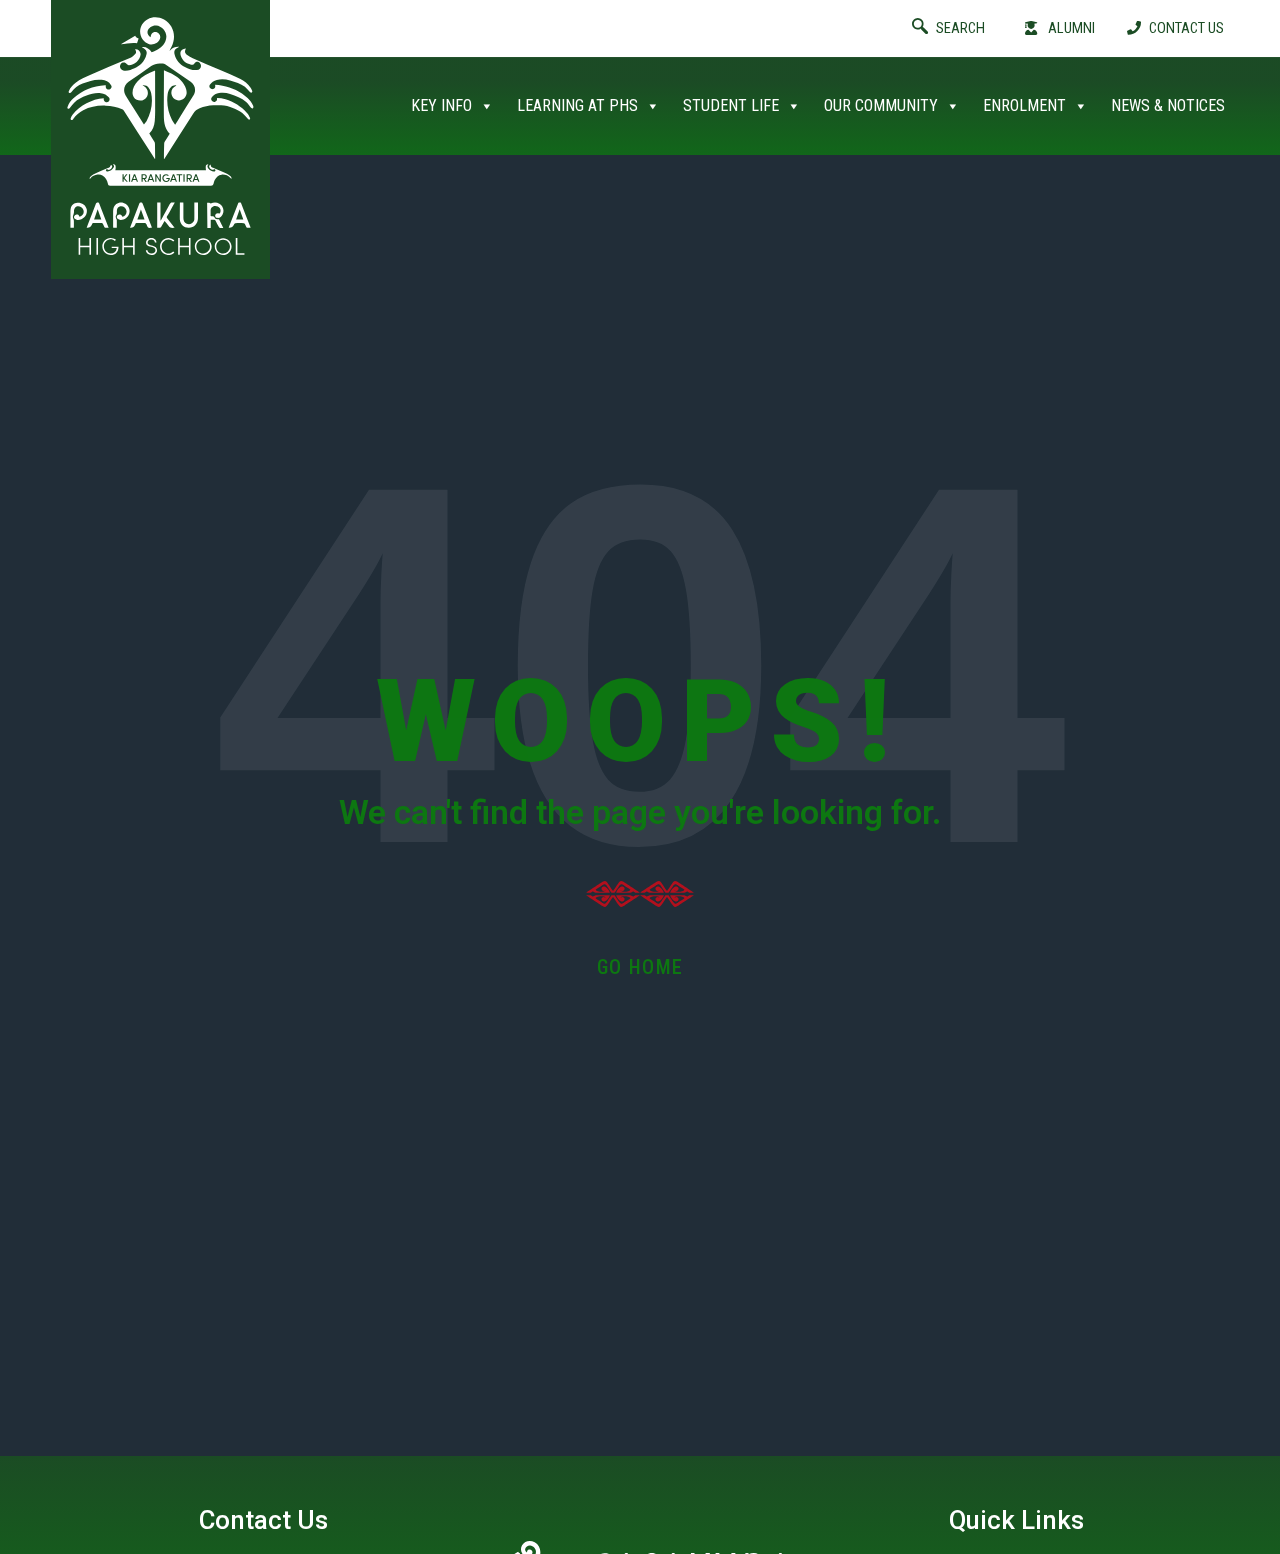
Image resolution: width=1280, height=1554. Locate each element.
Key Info (441, 105)
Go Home (640, 967)
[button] (965, 28)
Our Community (881, 105)
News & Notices (1168, 105)
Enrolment (1024, 105)
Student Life (731, 105)
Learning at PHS (577, 105)
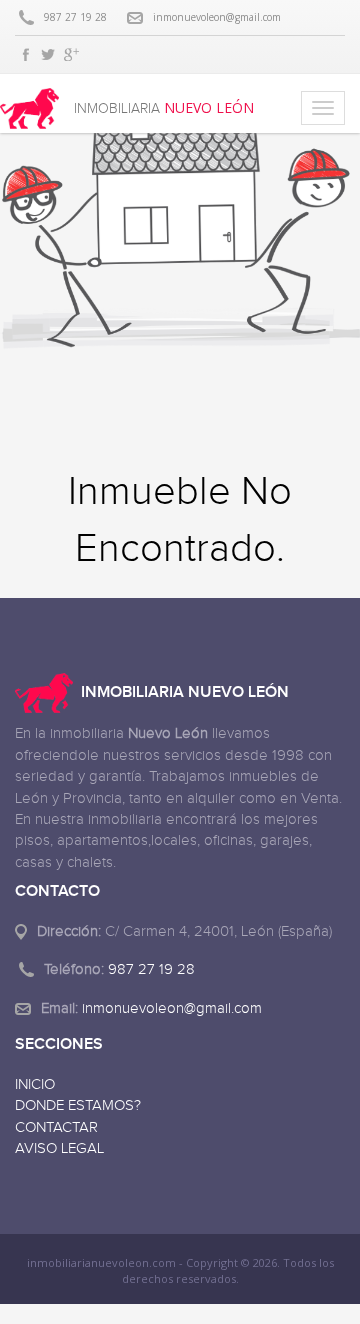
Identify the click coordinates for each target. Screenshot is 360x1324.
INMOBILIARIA (164, 108)
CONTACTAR (56, 1127)
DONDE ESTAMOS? (78, 1105)
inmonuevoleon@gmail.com (217, 17)
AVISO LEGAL (59, 1148)
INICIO (35, 1084)
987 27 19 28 (75, 17)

**Exercise**
Set down exactly, and only, the lines from the one holding "Learning at PHS (577, 105)" to the end of the records above, leaving every picture out.

**Solution below**
Learning at PHS (577, 105)
Identify the click coordinates for each target. Screenshot is 360x1324.
INMOBILIARIA (164, 108)
CONTACTAR (56, 1127)
DONDE ESTAMOS? (78, 1105)
inmonuevoleon@gmail.com (217, 17)
AVISO LEGAL (59, 1148)
INICIO (35, 1084)
987 27 19 28 (75, 17)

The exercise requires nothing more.